Betty Brinn Children’s Museum drops plans for co-location at new Milwaukee Public Museum

Last updated on April 11th, 2022 at 03:39 pm

Betty Brinn Children’s Museum has decided not to co-locate its museum with the new Milwaukee Public Museum, citing changes in its budget.

The children’s museum announced in 2020 its plans to occupy space within MPM’s future museum downtown.

Plans called for Betty Brinn to occupy 33,000 square feet specifically designed for the children’s museum within the planned 230,000-square-foot public museum, which will be built at the northeast corner of North Sixth Street and McKinley Avenue in downtown Milwaukee

The children’s museum on Friday said it has parted ways with the MPM project and has decided to not pursue a new construction building at the moment.

“As the planning process unfolded through 2021 and early 2022, budgetary calculations changed dramatically, both due to external pressures related to inflation and updated plans that would have called for additional costs to design and construct BBCM exhibits,” the statement said. “These factors led BBCM to the difficult decision that it should not build and operate a new construction children’s museum as part of this project.”

Betty Brinn will remain at its current location in the O’Donnell Park complex while it considers other options, the statement said. The museum has been in its current home for 27 years. Leaders have previously said it is too small for the museum’s needs.
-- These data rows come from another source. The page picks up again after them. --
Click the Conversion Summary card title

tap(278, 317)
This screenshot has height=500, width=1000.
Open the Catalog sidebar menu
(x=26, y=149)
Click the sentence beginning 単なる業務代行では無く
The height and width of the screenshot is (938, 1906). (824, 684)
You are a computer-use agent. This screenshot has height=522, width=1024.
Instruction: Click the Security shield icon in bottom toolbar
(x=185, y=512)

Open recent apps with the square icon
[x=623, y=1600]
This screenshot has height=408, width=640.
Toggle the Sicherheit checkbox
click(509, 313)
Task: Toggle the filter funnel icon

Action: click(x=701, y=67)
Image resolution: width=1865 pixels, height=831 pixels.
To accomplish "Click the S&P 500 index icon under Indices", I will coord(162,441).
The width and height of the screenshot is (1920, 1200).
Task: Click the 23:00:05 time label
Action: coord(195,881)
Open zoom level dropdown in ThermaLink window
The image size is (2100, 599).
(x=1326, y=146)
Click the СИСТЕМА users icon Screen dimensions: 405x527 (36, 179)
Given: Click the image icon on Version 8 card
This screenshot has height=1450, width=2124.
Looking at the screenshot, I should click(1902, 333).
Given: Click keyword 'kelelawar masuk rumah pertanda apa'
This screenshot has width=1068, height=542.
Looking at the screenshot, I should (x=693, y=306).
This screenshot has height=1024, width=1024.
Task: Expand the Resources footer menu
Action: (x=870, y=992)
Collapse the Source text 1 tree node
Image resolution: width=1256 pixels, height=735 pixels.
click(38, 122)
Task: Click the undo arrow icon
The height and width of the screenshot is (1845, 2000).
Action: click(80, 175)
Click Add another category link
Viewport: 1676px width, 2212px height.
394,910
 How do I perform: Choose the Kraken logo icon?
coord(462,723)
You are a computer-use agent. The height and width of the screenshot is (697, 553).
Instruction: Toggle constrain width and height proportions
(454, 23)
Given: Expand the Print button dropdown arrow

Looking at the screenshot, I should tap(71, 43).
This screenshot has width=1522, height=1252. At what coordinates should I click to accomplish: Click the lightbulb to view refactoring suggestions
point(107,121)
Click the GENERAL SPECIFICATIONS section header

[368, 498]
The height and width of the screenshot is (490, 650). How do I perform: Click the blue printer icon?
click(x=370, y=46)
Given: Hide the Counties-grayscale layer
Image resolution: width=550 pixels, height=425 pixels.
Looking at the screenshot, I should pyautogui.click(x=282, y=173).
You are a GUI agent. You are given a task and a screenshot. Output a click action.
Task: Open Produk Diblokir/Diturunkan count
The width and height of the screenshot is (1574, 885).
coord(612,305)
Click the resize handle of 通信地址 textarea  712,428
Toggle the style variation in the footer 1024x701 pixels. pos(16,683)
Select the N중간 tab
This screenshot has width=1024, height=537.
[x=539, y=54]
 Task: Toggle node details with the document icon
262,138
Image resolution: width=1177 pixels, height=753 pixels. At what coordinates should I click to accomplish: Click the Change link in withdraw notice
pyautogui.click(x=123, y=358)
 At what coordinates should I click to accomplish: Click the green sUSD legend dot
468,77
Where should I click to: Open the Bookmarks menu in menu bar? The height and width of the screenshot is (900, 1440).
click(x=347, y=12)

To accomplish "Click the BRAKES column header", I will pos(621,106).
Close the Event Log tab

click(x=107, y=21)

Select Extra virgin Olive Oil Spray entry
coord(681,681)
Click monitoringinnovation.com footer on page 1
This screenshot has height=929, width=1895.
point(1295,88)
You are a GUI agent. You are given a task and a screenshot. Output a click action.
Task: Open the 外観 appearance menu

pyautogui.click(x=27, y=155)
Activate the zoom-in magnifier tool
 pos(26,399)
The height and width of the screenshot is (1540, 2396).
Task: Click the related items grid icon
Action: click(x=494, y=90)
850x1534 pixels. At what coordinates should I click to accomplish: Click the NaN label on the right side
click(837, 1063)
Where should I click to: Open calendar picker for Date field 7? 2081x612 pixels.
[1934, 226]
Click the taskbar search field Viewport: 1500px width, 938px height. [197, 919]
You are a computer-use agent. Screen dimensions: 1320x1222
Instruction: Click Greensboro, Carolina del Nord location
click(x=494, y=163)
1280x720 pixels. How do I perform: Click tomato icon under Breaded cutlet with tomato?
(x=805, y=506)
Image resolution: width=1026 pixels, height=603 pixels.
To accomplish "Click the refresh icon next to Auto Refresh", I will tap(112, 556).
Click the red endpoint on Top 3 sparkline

“Though we have been energized by the process of imagining a new space and the possibilities associated with co-locating with MPM, we also must be realistic and responsible financial stewards for the long-term future of Betty Brinn Children’s Museum,” said Greg Nickerson, board chair of Betty Brinn Children’s Museum. “Given rising costs associated with our exhibit plans, the BBCM Board of Directors has made the difficult decision to withdraw from the project and rethink our future plans. We truly wish MPM the best and wholeheartedly support their project.”

Brian King, chief executive officer of Betty Brinn, cited the pandemic and inflation for the decision, saying both affected its exhibit budget projections. Those estimates were made in mid-2020.

In a statement Friday, MPM said it “remains committed to its new museum project.” To date, the $240 million project has secured $45 million from the county and $40 million in state funding, paving the way for the museum to go public with its planned $150 million fundraising campaign.

It did not say whether Betty Brinn’s decision to pull out of the project will affect the size of MPM’s new building.

Betty Brinn closed in March 2020 due to the pandemic and remained shuttered until May 2021. It again closed temporarily in December 2021 because of pandemic-related staffing challenges, as cases surged at the year’s end.

MPM closed at the onset of the pandemic and reopened briefly during the summer of 2020 before closing due to a spike in cases during the fall. It has remained open since March 2021.

Prior to the pandemic, MPM attracted about 550,000 visitors annually, and BBCM saw about 200,000.

“Planning for a new museum is certainly a challenge in the best of times, much less during a global pandemic and period of rising inflation,” said P.J. DiStefano, board chair of MPM. “The milestones we have achieved in pursuing a new museum have required much creativity and flexibility, and we recognize that the BBCM board of directors knows what is in the best interest of their patrons and the future of their institution and we wish them the best.”

Current timelines have construction on the new MPM beginning in 2023 for final completion in 2026.

“We are pleased with the progress we have achieved toward the development of our new museum, particularly the enthusiastic public support both the State of Wisconsin and Milwaukee County have demonstrated as they committed funding for our project,” said Ellen Censky, president and CEO of MPM. “While the addition of the Betty Brinn Children’s Museum would have added to the visitor experience, we understand that financial conditions have necessitated that they go in a different direction. We remain confident that visitors of all ages will be captivated by the new museum experience.”